9. Fifteen-Spotted Lady Beetle

This species is one of the most common types of ladybugs in Maryland. The name comes from the 15 black dots on its elytra or wing coverings. It feeds mostly on aphids and small insects. 

They are considered good pets and a pest control agent because they prey on insects that are often regarded as bad for lawns, gardens, and crops.

The name is misleading since most ladybug species have black spots on their elytra. The term lady refers to an old belief that bright-colored insects were associated with good fortune and could ward off evil spirits.

10. Eye-Spotted Lady Beetle

The Eye-Spotted Lady Beetle is a type of ladybug in Maryland. It’s known for its black and red coloration, with the top half of the body being black and the bottom half being red.

This type of ladybug in Maryland has two rows (four spots) on each wing cover and one row on each side.

The eye-spotted lady beetle can range from 0.6 to 1.2 inches long (1.5-3 cm).
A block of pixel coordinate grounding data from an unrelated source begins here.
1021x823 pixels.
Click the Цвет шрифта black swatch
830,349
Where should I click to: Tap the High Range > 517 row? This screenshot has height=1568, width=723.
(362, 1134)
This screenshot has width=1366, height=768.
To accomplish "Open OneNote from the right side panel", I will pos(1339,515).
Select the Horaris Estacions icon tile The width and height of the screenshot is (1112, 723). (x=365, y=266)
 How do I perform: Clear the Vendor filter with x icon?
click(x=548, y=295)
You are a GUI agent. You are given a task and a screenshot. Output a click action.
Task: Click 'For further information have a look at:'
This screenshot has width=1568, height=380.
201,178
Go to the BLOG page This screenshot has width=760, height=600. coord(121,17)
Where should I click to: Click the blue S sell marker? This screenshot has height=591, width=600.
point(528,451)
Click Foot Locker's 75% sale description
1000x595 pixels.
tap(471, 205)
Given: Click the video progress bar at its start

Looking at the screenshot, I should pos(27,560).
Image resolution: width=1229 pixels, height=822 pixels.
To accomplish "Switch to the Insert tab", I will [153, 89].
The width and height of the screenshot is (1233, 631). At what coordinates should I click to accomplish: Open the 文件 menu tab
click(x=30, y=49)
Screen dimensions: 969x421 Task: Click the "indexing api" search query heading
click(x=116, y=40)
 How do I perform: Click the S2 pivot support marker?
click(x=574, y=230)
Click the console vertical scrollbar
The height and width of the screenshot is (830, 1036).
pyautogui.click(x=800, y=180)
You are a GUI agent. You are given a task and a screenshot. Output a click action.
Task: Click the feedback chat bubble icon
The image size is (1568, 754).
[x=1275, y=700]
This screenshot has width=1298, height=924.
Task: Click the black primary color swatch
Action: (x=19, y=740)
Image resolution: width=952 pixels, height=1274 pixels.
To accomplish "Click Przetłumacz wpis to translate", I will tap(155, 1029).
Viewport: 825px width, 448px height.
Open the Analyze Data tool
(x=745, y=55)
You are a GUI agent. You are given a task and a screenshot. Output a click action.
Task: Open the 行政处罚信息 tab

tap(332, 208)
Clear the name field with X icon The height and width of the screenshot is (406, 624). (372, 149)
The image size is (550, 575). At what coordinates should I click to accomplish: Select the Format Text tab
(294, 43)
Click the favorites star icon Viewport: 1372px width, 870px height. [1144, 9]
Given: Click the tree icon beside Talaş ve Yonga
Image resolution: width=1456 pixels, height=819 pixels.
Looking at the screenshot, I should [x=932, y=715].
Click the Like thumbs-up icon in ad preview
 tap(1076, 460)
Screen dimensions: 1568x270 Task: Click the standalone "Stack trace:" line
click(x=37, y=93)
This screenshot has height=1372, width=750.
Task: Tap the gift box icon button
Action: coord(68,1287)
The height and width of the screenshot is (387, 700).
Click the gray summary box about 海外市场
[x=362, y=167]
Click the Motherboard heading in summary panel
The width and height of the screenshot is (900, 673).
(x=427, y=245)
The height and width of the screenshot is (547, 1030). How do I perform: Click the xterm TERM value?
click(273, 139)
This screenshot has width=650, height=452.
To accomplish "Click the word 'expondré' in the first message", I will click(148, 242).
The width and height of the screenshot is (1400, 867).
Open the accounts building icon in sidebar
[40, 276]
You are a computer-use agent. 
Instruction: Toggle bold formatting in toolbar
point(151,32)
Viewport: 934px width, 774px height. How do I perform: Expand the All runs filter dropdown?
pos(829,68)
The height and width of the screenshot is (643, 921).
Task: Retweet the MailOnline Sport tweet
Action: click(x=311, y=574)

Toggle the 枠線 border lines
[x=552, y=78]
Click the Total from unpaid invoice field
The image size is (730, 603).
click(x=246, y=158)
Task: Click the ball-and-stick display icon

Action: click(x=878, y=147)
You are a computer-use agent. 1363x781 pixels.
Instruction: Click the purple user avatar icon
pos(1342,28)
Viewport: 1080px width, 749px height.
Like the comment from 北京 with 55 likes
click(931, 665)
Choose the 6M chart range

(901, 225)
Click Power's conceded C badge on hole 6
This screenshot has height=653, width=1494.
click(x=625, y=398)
These bugs can be seen from April to October, depending on the weather conditions in your location.

One other name for this type of ladybug is the teacher bug. 

And because these types of ladybugs in Maryland love flowers, you may find them congregating around flower beds. They also prefer to eat aphids which helps protect plants from being eaten by these pests.

11. Asian Lady Beetle

Asian ladybeetles are a type of ladybug in Maryland, the eastern United States. There are seven Asian lady beetles, the most common being Harmonia axyridis or H.axyridis. They are known to be aggressive and will bite if provoked. 

They grow to be about 1/4 inch long and have a black head with a red-orange underside and orange legs. Asian lady beetles can vary in color depending on their age.

These types of ladybugs in Maryland go through four stages before becoming an adult beetle: egg, larva, pupa, then adult beetle.

The eggs will hatch in 10 days during warm weather conditions, while they take up to two months to hatch during excellent weather conditions.

12. Ornate Chequered Beetle

The Ornate Chequered Beetle is a type of ladybug found in Maryland. This beetle has black, white, and red coloring on its back. The chequered pattern on the beetle’s back can be seen when it is fully grown.

These beetles are unfamiliar, so they are often mistaken for other ladybugs or beetles. There are many types of ladybugs in Maryland, but all have at least one thing in common: They’re cute! It’s easy to see why kids enjoy learning about these little creatures. 

A person who likes bugs may learn about types of ladybugs in Maryland to better identify different insects.

A person who dislikes bugs may study types of ladybugs in Maryland because they want to understand their behavior better so they can avoid them more quickly if needed. They’re hard-working too!


Ladybugs are a welcome sight in many parts of the world. They’re famous for their bright colors and for eating pesky aphids that can destroy crops. But how do you know which type you have? 

There are 12 different types of ladybugs in Maryland, including two just discovered this year.

The most common type is Coccinella septempunctata, but there are also Hippodamia convergens, Harmonia axyridis (also called the Harlequin ladybug), Coleomegilla maculata, and others. 

To find out what kind you have, look closely at your bug and see if it has any spots on its back or a black mark on its head.12 Types of Ladybugs In Maryland – Don’t Be Bugged By Your Bug Knowledge!